» WHAT IS EXPECTED:
From the line holding "The height and width of the screenshot is (580, 900)." through the line holding "Where should I" below, write out every line exactly; include both of those lines and drop the pictures.

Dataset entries
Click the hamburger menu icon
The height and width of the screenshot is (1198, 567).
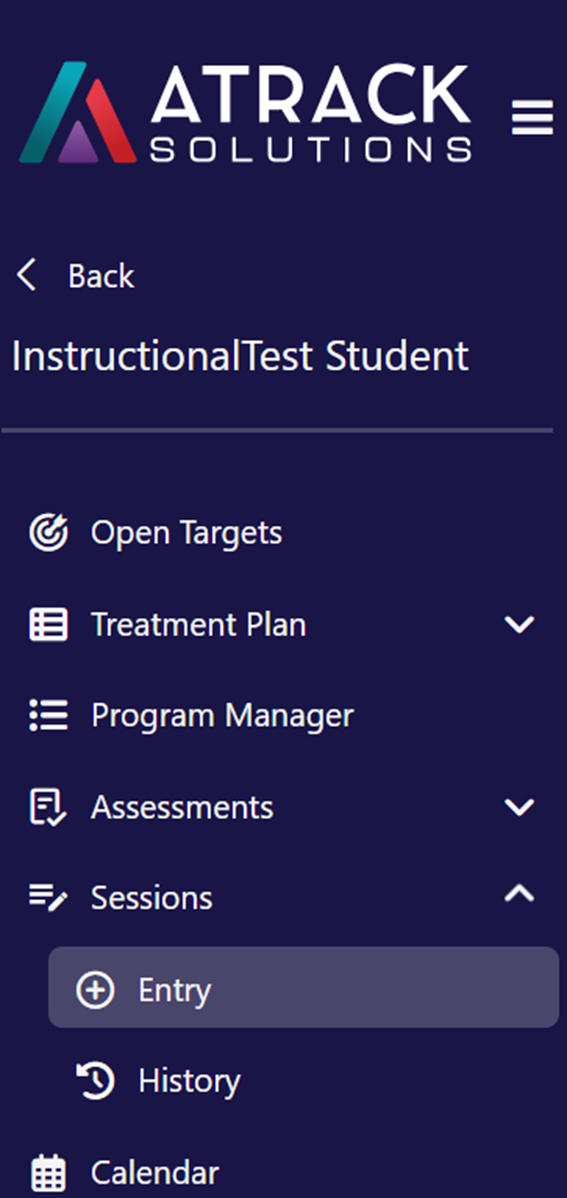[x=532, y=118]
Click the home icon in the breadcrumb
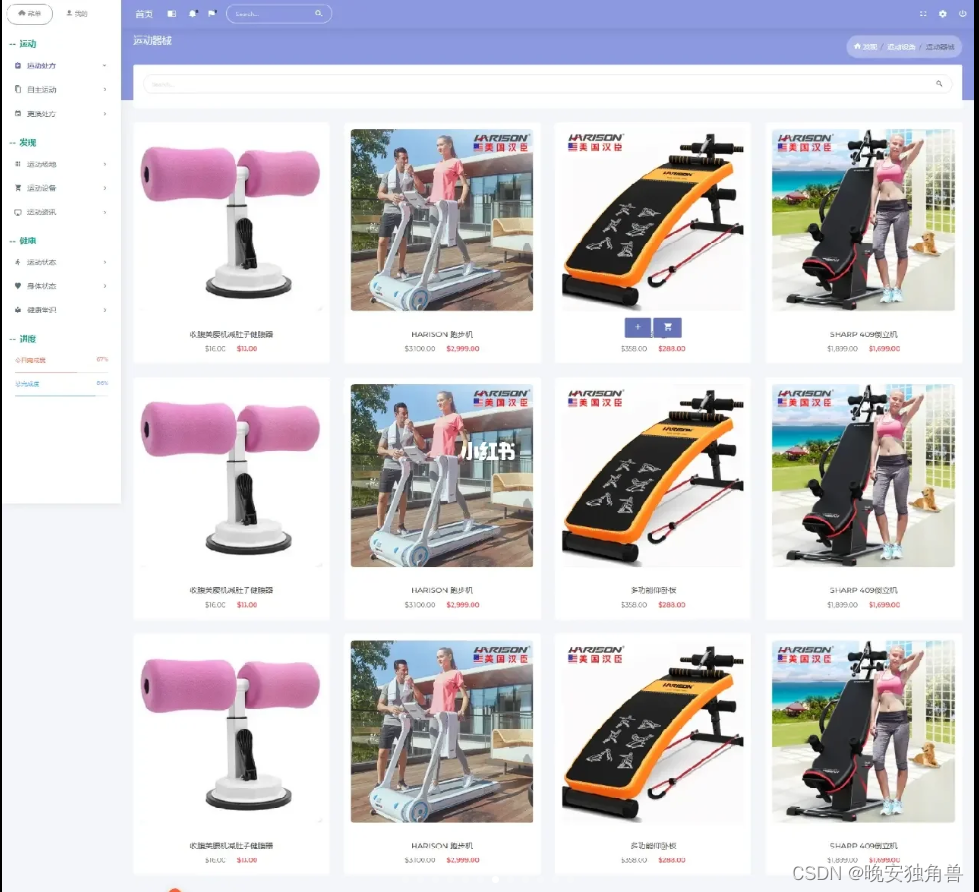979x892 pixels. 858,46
--
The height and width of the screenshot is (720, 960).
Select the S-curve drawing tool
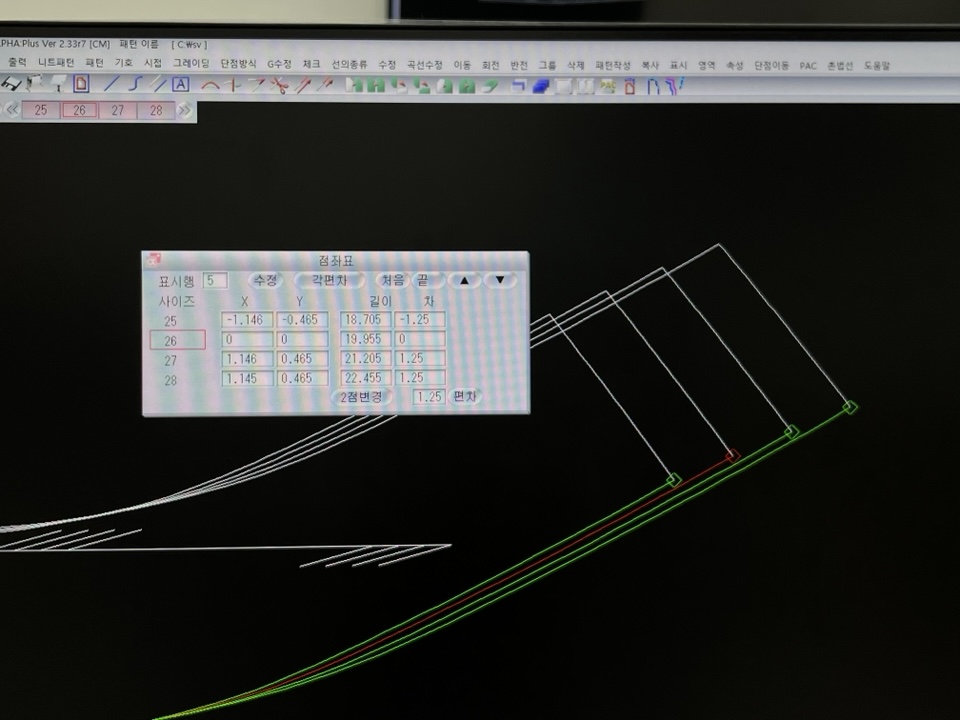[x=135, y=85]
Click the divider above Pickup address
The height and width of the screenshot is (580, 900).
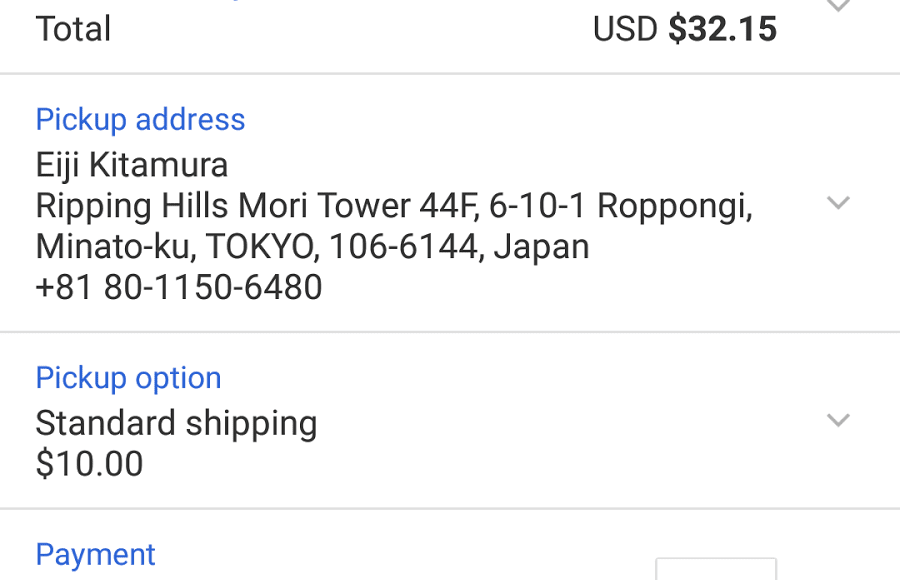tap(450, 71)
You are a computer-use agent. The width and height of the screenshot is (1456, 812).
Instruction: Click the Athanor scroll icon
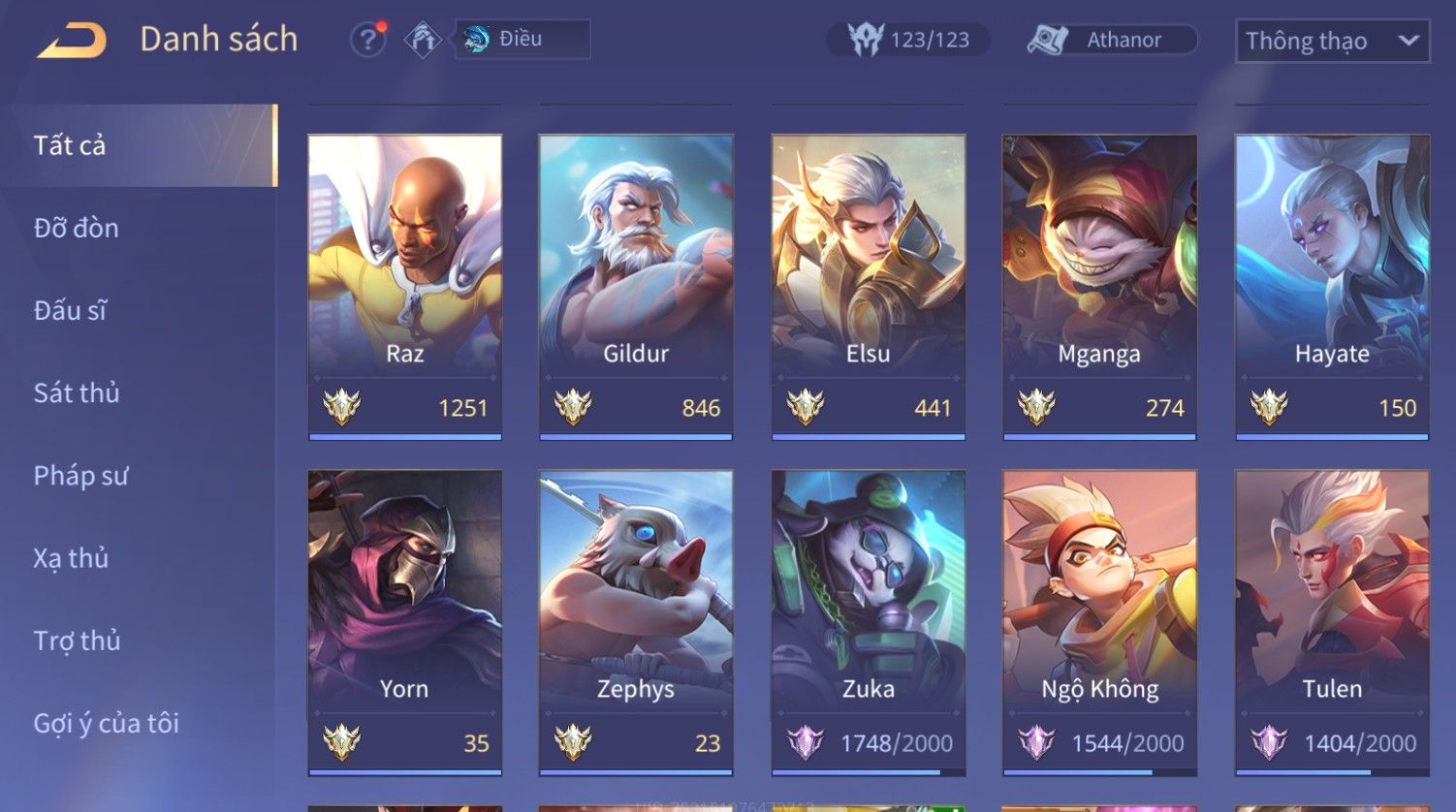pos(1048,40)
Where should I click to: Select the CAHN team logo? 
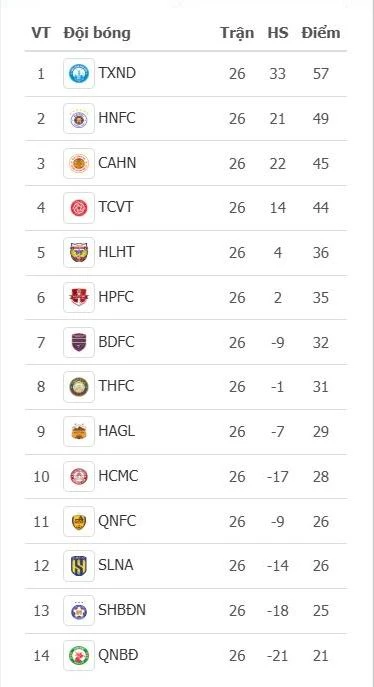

» ANSWER FOR THIS EXERCISE:
The height and width of the screenshot is (580, 900).
tap(450, 71)
You are a computer-use agent. The width and height of the screenshot is (1456, 812).
Instruction: Click the Athanor scroll icon
pos(1048,40)
Where should I click to: Select the CAHN team logo? 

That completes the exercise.